# What you have to do
Please reproduce every line of the items below word for word, leaving out the pictures.

Element and text position data

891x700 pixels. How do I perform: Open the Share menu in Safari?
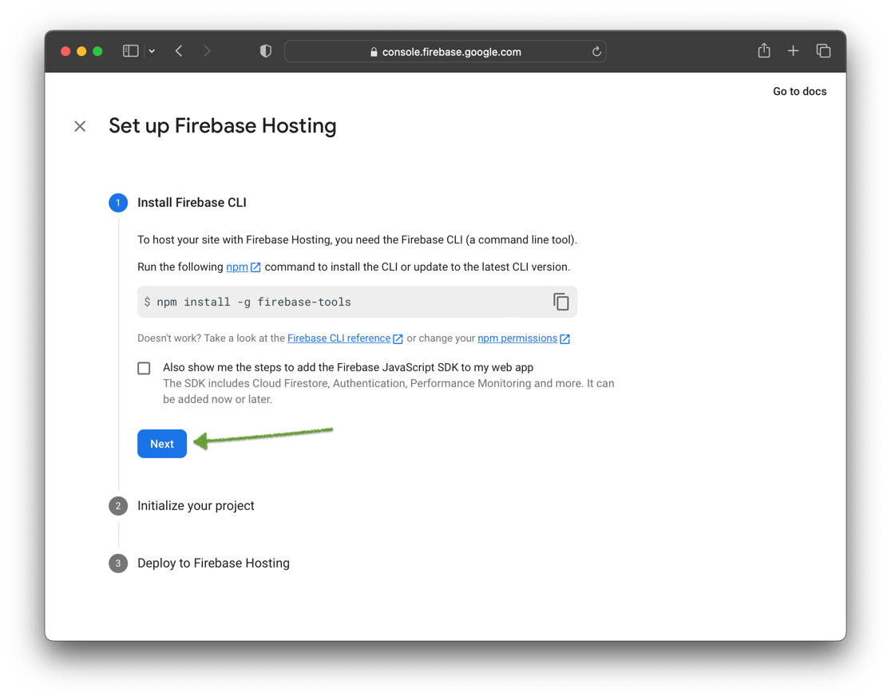coord(764,50)
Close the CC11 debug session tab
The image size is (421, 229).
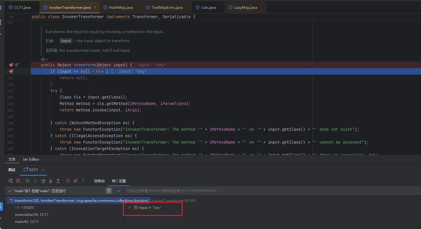pyautogui.click(x=43, y=170)
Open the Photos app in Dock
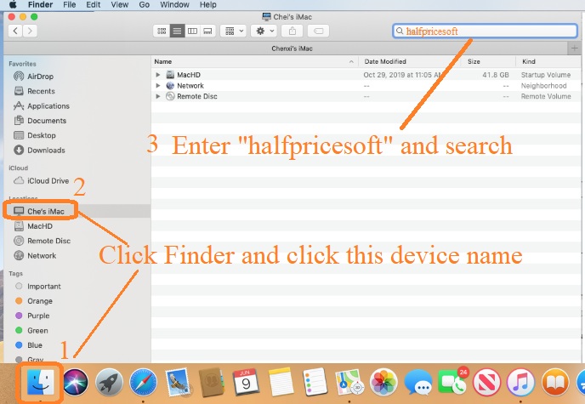 point(384,383)
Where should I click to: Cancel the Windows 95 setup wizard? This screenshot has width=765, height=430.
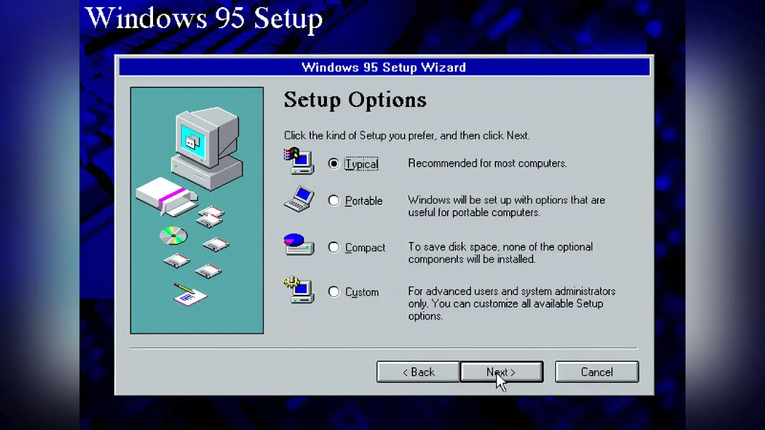(x=596, y=372)
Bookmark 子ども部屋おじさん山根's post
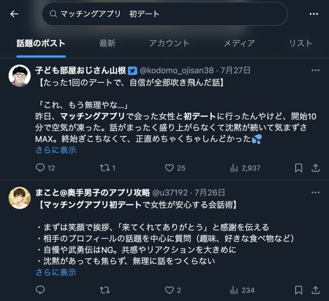This screenshot has height=301, width=329. [x=299, y=168]
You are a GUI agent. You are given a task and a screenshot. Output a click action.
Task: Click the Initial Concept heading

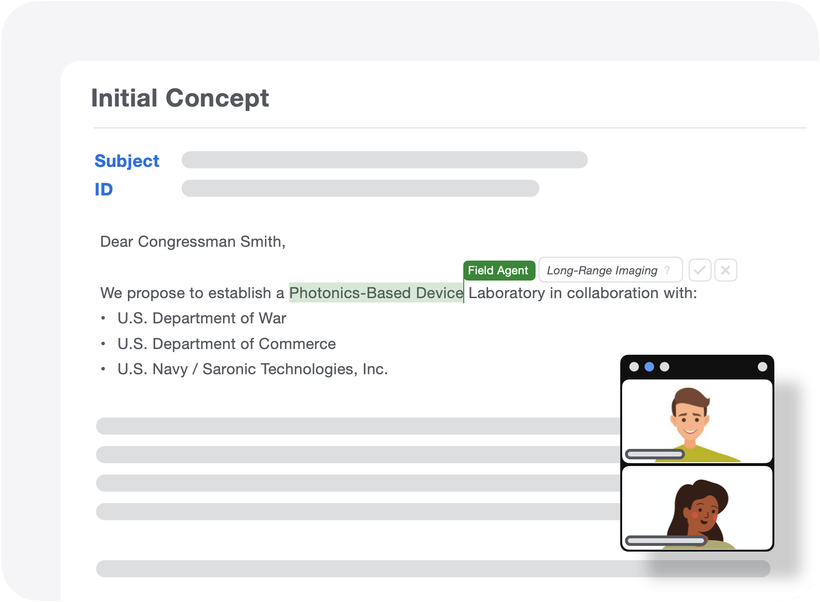coord(180,98)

# Exercise response
891x700 pixels. How do I perform: Open the Share menu in Safari?
coord(764,50)
Close the CC11 debug session tab
The image size is (421, 229).
pyautogui.click(x=43, y=170)
Open the Photos app in Dock
 point(384,383)
Where should I click to: Cancel the Windows 95 setup wizard? This screenshot has width=765, height=430.
(x=596, y=372)
Bookmark 子ども部屋おじさん山根's post
This screenshot has height=301, width=329. [x=299, y=168]
You are a GUI agent. You are given a task and a screenshot. Output a click action.
Task: Click the Initial Concept heading

coord(180,98)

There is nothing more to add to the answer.